I am using Pandas to compute some financial risk analytics, including Value at Risk. In short, to compute Value at Risk (VaR), you take a time series of simulated portfolio changes in value, and then compute a specific tail percentile loss. For example, 95% VaR is the 5th percentile figure in that time series.
I have my time series in a Pandas dataframe, and am currently using the pd.quantile() function to compute the percentile. My question is, typical market convention for VaR is use an exclusionary percentile (ie: 95% VaR is interpreted as: there is a 95% chance your portfolio will not loose MORE than the computed number) - akin to how MS Excel PERECENTILE.EXC() works. Pandas quantile() works akin to how Excel's PERCENTILE.INC() works - it includes the specified percentile. I have scoured several python math packages as well as this forum for a python solution that uses the same methodology as PERCENTILE.EXC() in Excel with no luck. I was hoping someone here might have a suggestion?
Here is sample code.
import pandas as pd
import numpy as np
test_pd = pd.Series([15,14,18,-2,6,-78,31,21,98,-54,-2,-36,5,2,46,-72,3,-2,7,9,34])
test_np = np.array([15,14,18,-2,6,-78,31,21,98,-54,-2,-36,5,2,46,-72,3,-2,7,9,34])
print 'pandas: ' + str(test_pd.quantile(.05))
print 'numpy: '+ str(np.percentile(test_np,5))
The answer i am looking for is -77.4
Thanks,
Ryan
It won't be as efficient as Pandas' own percentile but it should work:
def quantile_exc(ser, q):
ser_sorted = ser.sort_values()
rank = q * (len(ser) + 1) - 1
assert rank > 0, 'quantile is too small'
rank_l = int(rank)
return ser_sorted.iat[rank_l] + (ser_sorted.iat[rank_l + 1] -
ser_sorted.iat[rank_l]) * (rank - rank_l)

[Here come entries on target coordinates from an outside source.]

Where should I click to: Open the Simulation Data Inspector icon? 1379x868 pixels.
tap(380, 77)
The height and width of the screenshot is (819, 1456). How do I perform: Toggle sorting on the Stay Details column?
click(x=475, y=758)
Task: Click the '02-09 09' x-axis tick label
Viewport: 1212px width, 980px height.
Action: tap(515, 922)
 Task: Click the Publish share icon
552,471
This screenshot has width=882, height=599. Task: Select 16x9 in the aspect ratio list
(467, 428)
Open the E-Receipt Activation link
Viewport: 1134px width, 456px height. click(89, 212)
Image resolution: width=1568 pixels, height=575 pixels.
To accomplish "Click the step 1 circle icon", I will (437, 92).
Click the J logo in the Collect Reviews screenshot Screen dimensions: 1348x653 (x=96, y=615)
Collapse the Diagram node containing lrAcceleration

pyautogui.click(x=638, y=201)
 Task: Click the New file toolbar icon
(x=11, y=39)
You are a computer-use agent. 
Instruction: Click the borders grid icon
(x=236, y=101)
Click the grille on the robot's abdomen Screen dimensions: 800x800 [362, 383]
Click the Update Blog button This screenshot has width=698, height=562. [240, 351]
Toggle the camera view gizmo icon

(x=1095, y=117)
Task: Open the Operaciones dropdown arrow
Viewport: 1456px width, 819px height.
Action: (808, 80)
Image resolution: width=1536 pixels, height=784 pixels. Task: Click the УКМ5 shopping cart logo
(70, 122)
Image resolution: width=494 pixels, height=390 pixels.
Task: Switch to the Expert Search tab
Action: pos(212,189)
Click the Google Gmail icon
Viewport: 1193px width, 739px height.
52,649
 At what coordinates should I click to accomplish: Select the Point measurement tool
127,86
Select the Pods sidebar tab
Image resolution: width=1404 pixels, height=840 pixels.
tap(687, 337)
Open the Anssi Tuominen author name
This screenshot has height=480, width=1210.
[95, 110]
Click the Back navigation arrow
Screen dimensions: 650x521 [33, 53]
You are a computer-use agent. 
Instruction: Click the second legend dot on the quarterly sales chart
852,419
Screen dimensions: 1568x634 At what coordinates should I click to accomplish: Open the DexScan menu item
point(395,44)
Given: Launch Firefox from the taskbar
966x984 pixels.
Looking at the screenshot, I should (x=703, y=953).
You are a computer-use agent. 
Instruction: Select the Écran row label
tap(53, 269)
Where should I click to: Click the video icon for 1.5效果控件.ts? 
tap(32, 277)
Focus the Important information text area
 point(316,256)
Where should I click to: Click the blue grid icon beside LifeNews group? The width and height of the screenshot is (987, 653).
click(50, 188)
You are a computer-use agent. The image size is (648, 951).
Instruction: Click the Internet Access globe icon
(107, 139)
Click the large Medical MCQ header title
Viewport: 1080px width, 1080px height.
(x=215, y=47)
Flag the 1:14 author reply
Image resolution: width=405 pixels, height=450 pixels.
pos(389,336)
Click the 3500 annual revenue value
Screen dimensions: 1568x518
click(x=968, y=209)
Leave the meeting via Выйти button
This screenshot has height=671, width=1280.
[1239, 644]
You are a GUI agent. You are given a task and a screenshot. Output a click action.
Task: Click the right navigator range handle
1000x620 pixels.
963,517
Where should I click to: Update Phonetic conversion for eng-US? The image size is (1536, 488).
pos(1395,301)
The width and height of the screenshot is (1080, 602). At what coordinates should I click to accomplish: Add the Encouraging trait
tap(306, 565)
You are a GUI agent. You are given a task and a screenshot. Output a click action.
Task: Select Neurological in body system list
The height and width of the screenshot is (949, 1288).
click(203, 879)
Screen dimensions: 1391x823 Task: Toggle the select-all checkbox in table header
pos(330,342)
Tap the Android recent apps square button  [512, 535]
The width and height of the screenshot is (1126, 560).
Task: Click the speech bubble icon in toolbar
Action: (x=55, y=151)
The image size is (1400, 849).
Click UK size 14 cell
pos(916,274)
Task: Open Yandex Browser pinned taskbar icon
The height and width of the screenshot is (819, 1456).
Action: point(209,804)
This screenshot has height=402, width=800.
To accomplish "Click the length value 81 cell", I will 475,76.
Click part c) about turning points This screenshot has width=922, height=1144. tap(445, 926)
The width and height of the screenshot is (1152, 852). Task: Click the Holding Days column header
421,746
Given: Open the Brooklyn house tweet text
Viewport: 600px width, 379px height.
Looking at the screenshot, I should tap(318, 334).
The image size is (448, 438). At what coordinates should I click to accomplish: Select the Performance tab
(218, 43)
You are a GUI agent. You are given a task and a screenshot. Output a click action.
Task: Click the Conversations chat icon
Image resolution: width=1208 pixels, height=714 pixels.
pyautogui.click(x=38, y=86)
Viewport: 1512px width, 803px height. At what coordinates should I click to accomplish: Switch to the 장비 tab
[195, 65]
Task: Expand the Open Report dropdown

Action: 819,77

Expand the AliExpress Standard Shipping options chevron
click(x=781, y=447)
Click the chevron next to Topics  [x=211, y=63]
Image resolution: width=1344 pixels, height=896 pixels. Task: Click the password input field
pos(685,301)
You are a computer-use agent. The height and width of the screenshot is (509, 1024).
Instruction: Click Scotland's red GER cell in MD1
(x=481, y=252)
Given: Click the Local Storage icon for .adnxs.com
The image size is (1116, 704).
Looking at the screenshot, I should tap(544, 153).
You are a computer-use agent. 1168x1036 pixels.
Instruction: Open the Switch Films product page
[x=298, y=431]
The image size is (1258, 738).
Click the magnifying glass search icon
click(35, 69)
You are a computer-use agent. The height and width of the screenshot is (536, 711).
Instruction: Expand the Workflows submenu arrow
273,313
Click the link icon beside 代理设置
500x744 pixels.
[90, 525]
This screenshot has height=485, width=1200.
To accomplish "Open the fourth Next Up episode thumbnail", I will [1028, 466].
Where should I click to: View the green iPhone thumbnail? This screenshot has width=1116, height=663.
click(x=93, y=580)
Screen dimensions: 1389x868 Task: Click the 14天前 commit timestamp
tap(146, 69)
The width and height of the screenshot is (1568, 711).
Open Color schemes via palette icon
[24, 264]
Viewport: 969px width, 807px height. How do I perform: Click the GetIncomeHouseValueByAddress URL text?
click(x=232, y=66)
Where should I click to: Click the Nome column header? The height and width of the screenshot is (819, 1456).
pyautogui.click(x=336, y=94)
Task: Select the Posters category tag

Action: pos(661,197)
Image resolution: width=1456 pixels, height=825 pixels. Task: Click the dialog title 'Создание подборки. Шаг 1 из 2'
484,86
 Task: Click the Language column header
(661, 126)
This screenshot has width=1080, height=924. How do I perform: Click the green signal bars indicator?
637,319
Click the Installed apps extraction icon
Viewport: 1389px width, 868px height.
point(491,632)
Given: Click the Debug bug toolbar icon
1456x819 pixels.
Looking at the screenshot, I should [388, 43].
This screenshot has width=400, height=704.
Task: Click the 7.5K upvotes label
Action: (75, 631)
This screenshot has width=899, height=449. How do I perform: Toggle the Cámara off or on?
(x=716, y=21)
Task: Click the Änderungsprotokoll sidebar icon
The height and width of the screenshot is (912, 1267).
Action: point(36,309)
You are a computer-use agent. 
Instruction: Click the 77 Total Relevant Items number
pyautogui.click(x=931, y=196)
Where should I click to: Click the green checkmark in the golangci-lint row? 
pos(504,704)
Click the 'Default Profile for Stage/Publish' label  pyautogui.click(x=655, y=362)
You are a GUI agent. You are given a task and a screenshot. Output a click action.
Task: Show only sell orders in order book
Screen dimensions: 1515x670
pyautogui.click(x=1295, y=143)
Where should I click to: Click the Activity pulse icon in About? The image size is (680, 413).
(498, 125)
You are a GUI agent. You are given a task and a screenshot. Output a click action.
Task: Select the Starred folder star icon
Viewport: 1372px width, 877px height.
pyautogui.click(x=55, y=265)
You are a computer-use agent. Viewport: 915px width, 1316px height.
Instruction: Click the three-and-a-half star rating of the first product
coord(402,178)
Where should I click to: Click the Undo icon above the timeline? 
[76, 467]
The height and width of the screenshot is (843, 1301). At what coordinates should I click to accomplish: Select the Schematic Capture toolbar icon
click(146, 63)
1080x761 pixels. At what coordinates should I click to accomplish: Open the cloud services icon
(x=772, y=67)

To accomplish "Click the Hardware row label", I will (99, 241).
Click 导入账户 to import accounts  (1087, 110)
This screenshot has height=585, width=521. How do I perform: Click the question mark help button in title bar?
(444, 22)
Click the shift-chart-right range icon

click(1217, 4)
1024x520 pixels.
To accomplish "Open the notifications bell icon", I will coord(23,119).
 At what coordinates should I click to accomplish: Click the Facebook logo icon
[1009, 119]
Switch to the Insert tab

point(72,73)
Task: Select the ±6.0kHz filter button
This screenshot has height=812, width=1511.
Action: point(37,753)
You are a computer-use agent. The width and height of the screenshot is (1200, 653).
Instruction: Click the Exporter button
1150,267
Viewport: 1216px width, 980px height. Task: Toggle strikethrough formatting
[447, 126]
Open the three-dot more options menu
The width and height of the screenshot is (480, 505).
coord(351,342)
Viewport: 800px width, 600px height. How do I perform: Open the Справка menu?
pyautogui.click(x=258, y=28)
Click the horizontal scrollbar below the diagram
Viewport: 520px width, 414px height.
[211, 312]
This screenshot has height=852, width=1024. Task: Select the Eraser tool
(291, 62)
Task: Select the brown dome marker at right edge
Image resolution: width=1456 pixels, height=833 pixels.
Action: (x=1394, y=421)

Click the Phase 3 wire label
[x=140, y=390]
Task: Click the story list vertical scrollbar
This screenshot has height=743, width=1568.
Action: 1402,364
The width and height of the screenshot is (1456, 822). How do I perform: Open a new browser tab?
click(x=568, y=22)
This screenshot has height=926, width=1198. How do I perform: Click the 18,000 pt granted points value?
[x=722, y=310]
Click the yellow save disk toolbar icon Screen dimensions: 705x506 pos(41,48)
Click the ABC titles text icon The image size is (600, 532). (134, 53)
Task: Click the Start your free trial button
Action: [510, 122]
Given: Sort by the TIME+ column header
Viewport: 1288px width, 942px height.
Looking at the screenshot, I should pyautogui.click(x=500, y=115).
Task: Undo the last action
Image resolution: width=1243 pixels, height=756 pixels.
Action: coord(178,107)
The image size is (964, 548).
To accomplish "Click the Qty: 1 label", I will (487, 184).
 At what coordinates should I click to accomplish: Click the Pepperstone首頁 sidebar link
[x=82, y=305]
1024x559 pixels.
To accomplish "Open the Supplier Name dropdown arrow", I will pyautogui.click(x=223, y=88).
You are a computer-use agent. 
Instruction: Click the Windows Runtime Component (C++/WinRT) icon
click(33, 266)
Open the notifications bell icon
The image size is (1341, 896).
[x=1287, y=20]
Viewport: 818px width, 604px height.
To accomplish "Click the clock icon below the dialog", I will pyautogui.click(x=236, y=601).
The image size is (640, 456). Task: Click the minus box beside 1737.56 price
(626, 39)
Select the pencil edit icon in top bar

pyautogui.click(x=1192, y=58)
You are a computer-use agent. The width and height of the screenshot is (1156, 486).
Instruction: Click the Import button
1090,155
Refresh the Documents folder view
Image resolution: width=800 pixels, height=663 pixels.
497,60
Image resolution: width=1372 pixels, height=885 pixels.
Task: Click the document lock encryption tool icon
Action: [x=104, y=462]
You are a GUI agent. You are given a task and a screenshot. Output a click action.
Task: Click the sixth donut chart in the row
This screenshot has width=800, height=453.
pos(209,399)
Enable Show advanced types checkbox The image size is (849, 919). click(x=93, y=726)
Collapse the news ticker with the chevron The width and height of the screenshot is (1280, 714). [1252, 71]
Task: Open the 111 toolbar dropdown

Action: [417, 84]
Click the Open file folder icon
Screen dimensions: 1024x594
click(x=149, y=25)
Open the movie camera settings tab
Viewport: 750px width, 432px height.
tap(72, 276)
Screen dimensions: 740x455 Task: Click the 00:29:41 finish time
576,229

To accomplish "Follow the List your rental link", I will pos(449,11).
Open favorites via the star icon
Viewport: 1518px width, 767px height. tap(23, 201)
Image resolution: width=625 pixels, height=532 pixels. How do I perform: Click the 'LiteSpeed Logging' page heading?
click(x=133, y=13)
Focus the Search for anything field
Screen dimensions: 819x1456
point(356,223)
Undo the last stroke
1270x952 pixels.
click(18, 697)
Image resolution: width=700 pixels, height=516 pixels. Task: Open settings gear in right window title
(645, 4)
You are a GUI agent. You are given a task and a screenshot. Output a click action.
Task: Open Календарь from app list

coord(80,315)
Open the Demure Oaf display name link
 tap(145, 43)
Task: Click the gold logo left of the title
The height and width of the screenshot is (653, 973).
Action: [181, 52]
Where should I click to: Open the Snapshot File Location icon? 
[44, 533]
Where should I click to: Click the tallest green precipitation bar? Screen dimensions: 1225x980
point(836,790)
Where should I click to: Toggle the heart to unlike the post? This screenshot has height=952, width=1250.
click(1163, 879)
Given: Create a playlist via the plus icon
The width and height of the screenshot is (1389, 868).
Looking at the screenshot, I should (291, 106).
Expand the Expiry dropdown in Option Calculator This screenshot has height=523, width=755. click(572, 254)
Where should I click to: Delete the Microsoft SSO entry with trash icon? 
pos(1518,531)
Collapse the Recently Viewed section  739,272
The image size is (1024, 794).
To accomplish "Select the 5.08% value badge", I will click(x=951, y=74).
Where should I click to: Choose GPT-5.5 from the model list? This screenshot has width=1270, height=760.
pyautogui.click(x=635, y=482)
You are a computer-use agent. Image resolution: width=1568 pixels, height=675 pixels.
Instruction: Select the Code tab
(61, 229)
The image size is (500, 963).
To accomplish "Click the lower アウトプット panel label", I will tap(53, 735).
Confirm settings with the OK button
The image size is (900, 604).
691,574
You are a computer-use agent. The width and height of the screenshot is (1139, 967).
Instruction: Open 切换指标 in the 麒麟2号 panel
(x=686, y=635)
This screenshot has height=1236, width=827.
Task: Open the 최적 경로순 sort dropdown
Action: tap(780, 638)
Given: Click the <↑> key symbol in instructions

ser = pd.Series([15,14,18,-2,6,-78,31,21,98,-54,-2,-36,5,2,46,-72,3,-2,7,9,34])
quantile_exc(ser, 0.05)
Out: -77.400000000000006
quantile_exc(ser, 0.1)
Out: -68.399999999999991
quantile_exc(ser, 0.3)
Out: -2.0
Note that Excel fails for small percentiles; it is not a bug. It is because ranks that go below the minimum value is not suitable for interpolation. So you might want to check if rank > 0 in the quantile_exc
function (see the assertion part).
EDIT: I just saw your edit. I think you are making a mistake. The value -77.4 is actually the 99.5% percentile of your data. Try test_pd.quantile(.005)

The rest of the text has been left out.